Froid tranchant des tranchées de l’enfer. Attente et folie meurtrière. Gaz moutarde et lettres de bien-aimées planquées dans la doublure de la capote, dans la poche à pansements, comme une ultime douceur avant le précipice de la douleur. Guerre. Hiver. Solitude. Désespoir. Histoires qu’à Noël on ne raconte pas aux orphelins, aux heures où les mères prient chaque jour pour le retour de l’homme, revînt-il estropié, manchot, à demi fou, qu’importe pourvu que ce soit lui, que ce soit ton père et mon mari, viens, mon fils, je vais te raconter une histoire, celle des hommes dans les tranchées, le jour de Noël 1914, dans les faubourgs d’Yprès...

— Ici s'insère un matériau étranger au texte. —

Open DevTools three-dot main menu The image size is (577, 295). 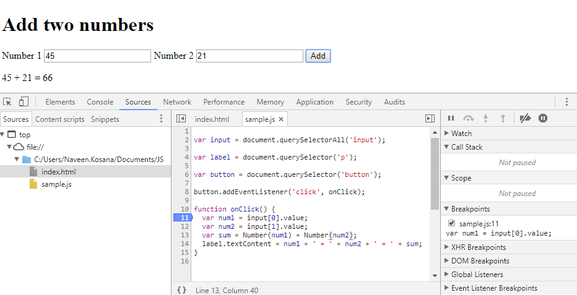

Qui, soudain, fit signe aux autres de se taire ? John, Peter, Alexander, ou O’Grady ? Qu’importe. Silence, les gars ! Ecoutez, vous n’entendez rien ?
Si, si, oui... on entend... comme une rumeur ! Non, C’est un chant ! Merde ! Ca vient d’en face, des tranchées allemandes ! Les allemands chantent ! Attendez ! Ecoutez ! Oui ! c’est ça ! je connais cet air, les gars, c’est un chant, un chant de Noël...
Qui s’est levé le premier, John, Peter, Alexander ou O’Grady ? Qu’importe ! ce sont tous les hommes de la garnison, des colonnes entières. Et qu’ont-ils vu ?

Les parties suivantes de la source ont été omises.